- [EXERCISE DETAILS]: Report each line in the material below that contains the word "Expand", treating uppercase and lowercase letters as distinct.

(Excerpt from a dataset)

───

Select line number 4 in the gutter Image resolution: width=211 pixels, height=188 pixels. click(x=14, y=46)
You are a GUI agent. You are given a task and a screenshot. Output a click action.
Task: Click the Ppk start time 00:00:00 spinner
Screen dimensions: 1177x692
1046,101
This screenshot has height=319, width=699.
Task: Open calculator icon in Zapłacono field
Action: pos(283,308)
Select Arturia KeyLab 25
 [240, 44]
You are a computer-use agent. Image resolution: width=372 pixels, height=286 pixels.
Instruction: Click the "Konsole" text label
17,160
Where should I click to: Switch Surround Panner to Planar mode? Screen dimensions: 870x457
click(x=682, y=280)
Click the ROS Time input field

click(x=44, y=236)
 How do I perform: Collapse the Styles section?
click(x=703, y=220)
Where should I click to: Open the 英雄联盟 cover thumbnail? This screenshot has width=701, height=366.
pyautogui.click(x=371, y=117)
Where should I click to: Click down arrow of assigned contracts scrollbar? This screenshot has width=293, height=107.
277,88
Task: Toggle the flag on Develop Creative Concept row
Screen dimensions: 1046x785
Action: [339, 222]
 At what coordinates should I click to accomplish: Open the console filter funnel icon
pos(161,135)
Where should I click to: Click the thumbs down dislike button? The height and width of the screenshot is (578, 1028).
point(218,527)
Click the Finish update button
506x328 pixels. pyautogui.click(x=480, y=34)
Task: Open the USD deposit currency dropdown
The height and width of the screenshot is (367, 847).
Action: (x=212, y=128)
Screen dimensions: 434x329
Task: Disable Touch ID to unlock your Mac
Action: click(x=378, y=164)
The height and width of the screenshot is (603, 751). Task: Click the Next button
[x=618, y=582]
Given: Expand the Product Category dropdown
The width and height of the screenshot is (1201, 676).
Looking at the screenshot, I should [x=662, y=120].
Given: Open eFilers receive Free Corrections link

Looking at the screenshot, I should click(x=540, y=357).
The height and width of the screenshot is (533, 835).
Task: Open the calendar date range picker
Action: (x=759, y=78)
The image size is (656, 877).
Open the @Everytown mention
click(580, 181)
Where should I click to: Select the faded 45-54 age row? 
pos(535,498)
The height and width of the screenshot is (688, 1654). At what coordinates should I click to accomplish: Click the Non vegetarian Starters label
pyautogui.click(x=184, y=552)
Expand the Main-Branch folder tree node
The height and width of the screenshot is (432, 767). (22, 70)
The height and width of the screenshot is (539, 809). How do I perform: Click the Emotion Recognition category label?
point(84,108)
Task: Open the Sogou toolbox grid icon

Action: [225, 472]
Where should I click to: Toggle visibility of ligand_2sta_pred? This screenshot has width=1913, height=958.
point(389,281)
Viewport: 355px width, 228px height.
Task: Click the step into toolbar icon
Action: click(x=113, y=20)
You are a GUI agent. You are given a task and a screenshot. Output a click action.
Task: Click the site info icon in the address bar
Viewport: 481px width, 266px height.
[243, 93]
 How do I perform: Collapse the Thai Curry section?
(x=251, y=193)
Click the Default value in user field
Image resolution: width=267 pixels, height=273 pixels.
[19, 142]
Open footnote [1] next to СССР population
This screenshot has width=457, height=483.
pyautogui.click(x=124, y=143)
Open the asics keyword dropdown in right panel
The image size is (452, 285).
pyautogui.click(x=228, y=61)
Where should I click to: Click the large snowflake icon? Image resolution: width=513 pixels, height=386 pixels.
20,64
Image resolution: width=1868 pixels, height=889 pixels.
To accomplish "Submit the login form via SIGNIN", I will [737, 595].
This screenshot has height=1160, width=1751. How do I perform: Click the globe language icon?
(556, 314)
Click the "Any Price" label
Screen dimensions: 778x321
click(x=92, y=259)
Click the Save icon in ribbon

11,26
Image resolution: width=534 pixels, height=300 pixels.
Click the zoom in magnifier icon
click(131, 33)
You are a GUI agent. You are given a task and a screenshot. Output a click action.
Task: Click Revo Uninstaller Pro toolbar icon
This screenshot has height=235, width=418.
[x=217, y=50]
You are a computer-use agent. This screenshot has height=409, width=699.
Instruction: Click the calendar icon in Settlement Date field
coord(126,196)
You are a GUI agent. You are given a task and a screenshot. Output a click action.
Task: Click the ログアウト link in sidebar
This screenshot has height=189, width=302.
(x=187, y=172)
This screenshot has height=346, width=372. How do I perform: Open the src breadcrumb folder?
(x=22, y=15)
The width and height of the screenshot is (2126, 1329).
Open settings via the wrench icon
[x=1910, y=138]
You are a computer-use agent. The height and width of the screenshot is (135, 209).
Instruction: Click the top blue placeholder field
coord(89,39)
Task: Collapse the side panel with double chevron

───

- [RESPONSE TO THE EXERCISE]:
Given: Expand the Product Category dropdown
Expand the Main-Branch folder tree node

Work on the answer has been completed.